Founded on 8 June 2024, Padaria Vila Fresca is a family project that brings together two unusual backgrounds in the world of artisan baking: Cláudia Guerreiro, a food engineer, and Paulo Estorninho, a graduate in Pharmaceutical Sciences. This combination is not just a curious detail, but a key to understanding the bakery. It helps to explain the attention to the process, health and origin of the ingredients that defines this bakery in Vila Franca de Xira.
The starting point is clear: to revive traditional artisan baking practices, working with miller's flour, natural and prolonged fermentation, and a close relationship with small producers in the region. Sustainability and appreciation of the territory are not just slogans, but criteria for everyday work.

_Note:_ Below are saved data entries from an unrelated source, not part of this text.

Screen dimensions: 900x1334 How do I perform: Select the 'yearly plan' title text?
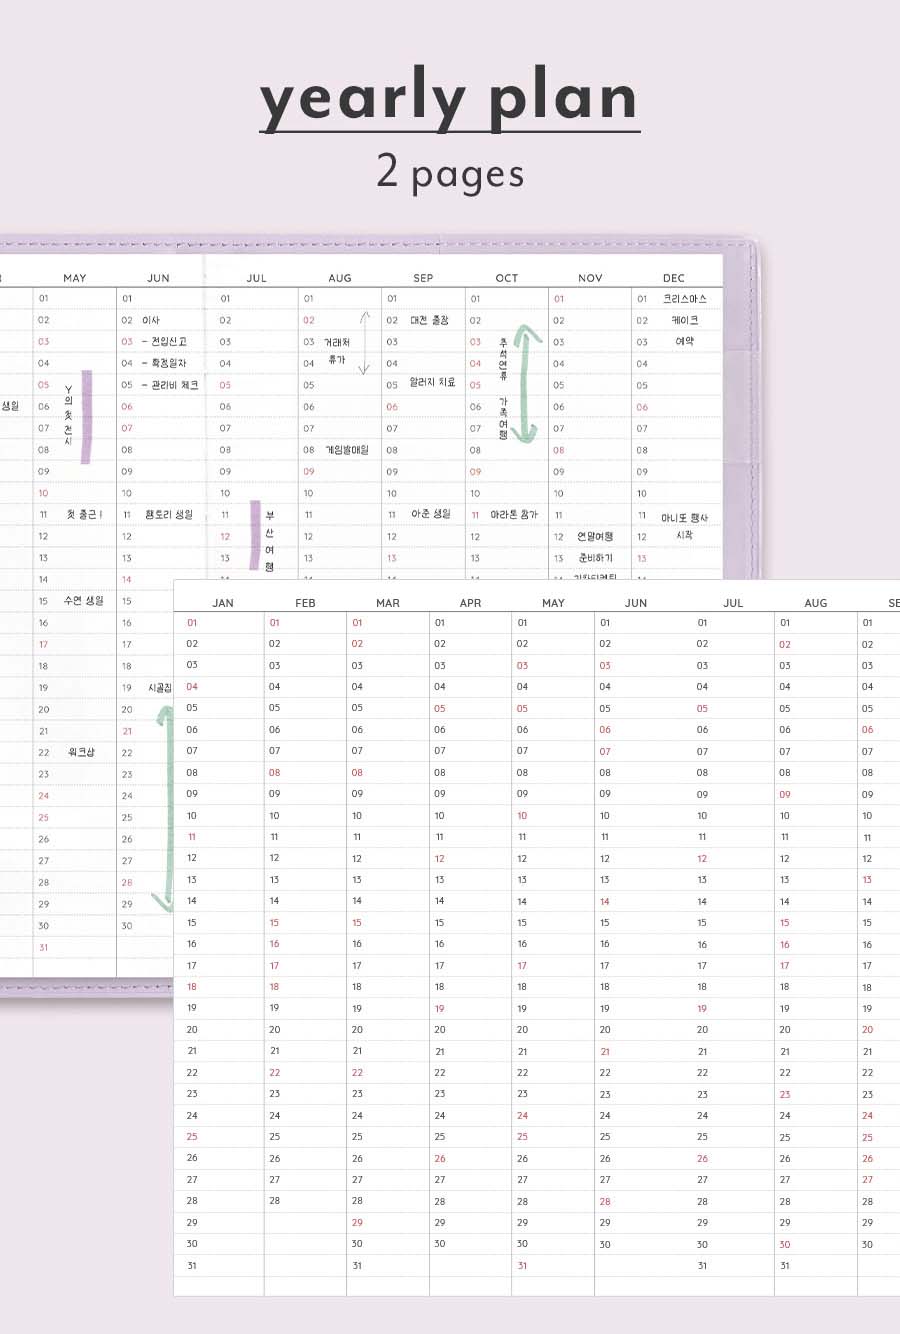tap(449, 101)
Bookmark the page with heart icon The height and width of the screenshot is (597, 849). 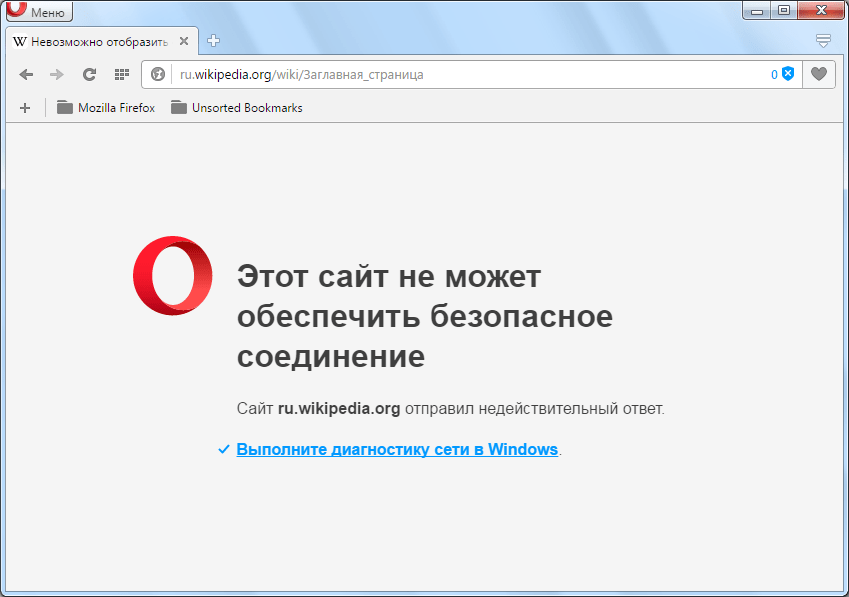(x=819, y=74)
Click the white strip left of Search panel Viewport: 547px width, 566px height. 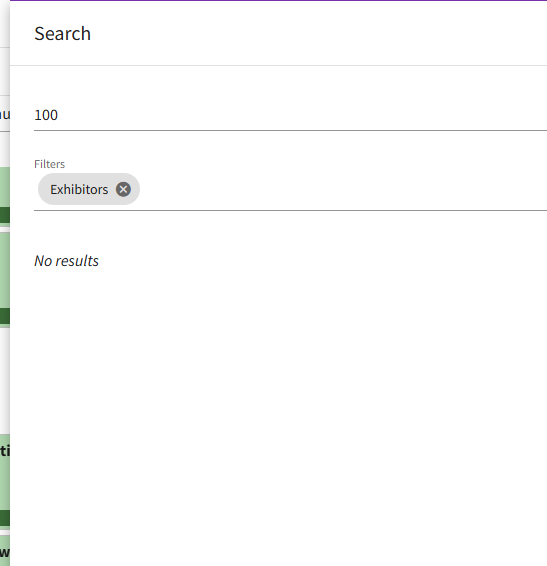[5, 379]
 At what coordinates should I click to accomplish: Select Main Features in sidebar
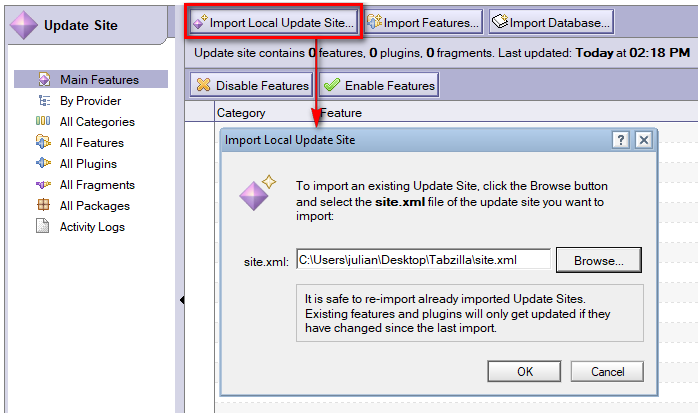click(98, 80)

It was in this spirit that the challenge of creating the Biscoito das Linhas (Biscuit of the Lines) was born, developed in partnership with the Historical Route of the Lines of Torres Vedras. The inspiration came from the dry biscuits of the early 19th century, associated with the French Invasions of Portugal — foods designed to withstand time, marches and scarcity. An austere, almost thankless starting point. However, Cláudia and Paulo achieved what seemed unlikely: transforming a biscuit designed for the harshness of the Peninsular War into something that, without betraying its origins, makes you want to eat it... and repeat.
The recipe was intelligently reinterpreted, replacing animal fats with olive oil and using barbela wheat, a native Portuguese variety that is easier to digest and low in gluten. The result is a biscuit with a firm but surprisingly pleasant texture, with an open flavour and that rare balance that makes you inevitably reach for another.
Each biscuit is marked with three lines, symbolically evoking the three lines of defence of the Lines of Torres Vedras. A simple gesture that transforms the biscuit into a small object of memory, without folklore or theatricality.
One is left with the suspicion — impossible to prove, but easy to imagine — that if the biscuits from two hundred years ago had this flavour, they would hardly have survived a whole day in the soldiers' rucksacks. Today, fortunately, they do not have to withstand forced marches: they only have to last a few minutes on the table.
More than just a food product, the Biscoito das Linhas is a bridge between heritage, gastronomy and territory. An edible tribute to the ingenuity and resilience of the communities that built the fortifications, showing that historical memory can also be preserved — and savoured.
Ideal to accompany a coffee or tea, to share or offer, Biscoito das Linhas is a journey into the past made with rigour, intelligence and pleasure.